* _Work to be completed_: Print, exactly as written, every line from the first line of the records below through the line containing "1775x876 pixels.", and nothing further.

Items from a data source
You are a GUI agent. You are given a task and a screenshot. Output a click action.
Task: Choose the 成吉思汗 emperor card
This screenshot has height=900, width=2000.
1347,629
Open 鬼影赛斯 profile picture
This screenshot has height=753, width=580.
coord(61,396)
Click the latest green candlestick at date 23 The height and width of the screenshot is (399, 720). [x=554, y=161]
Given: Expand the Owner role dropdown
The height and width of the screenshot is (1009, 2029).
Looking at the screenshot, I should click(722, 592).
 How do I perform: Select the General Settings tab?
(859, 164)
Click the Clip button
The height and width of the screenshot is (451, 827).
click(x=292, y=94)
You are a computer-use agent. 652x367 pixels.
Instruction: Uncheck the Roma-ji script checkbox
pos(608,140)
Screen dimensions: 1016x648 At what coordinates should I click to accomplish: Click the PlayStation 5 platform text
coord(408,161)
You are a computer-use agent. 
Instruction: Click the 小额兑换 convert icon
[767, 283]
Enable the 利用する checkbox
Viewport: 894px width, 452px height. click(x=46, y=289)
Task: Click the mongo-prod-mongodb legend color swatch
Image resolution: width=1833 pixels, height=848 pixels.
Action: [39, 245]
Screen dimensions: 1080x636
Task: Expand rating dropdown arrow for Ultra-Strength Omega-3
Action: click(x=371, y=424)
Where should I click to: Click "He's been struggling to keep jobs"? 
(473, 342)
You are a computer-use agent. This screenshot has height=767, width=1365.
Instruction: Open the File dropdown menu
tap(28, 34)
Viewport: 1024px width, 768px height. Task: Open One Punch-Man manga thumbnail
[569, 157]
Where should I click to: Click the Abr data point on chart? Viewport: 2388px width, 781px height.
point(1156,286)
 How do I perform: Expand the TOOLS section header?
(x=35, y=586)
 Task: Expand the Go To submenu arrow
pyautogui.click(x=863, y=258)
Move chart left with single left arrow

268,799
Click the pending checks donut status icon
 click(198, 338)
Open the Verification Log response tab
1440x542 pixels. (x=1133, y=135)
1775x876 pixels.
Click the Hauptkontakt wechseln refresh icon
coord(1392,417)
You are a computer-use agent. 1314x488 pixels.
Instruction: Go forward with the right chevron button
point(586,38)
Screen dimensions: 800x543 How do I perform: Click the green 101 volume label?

* _Solution below_:
You are a GUI agent. You are given a task and a screenshot. Output a click action.
Task: Choose the 成吉思汗 emperor card
This screenshot has height=900, width=2000.
1347,629
Open 鬼影赛斯 profile picture
This screenshot has height=753, width=580.
coord(61,396)
Click the latest green candlestick at date 23 The height and width of the screenshot is (399, 720). [x=554, y=161]
Given: Expand the Owner role dropdown
The height and width of the screenshot is (1009, 2029).
Looking at the screenshot, I should click(722, 592).
 How do I perform: Select the General Settings tab?
(859, 164)
Click the Clip button
The height and width of the screenshot is (451, 827).
click(x=292, y=94)
You are a computer-use agent. 652x367 pixels.
Instruction: Uncheck the Roma-ji script checkbox
pos(608,140)
Screen dimensions: 1016x648 At what coordinates should I click to accomplish: Click the PlayStation 5 platform text
coord(408,161)
You are a computer-use agent. 
Instruction: Click the 小额兑换 convert icon
[767, 283]
Enable the 利用する checkbox
Viewport: 894px width, 452px height. click(x=46, y=289)
Task: Click the mongo-prod-mongodb legend color swatch
Image resolution: width=1833 pixels, height=848 pixels.
Action: [39, 245]
Screen dimensions: 1080x636
Task: Expand rating dropdown arrow for Ultra-Strength Omega-3
Action: click(x=371, y=424)
Where should I click to: Click "He's been struggling to keep jobs"? 
(473, 342)
You are a computer-use agent. This screenshot has height=767, width=1365.
Instruction: Open the File dropdown menu
tap(28, 34)
Viewport: 1024px width, 768px height. Task: Open One Punch-Man manga thumbnail
[569, 157]
Where should I click to: Click the Abr data point on chart? Viewport: 2388px width, 781px height.
point(1156,286)
 How do I perform: Expand the TOOLS section header?
(x=35, y=586)
 Task: Expand the Go To submenu arrow
pyautogui.click(x=863, y=258)
Move chart left with single left arrow

268,799
Click the pending checks donut status icon
 click(198, 338)
Open the Verification Log response tab
1440x542 pixels. (x=1133, y=135)
1775x876 pixels.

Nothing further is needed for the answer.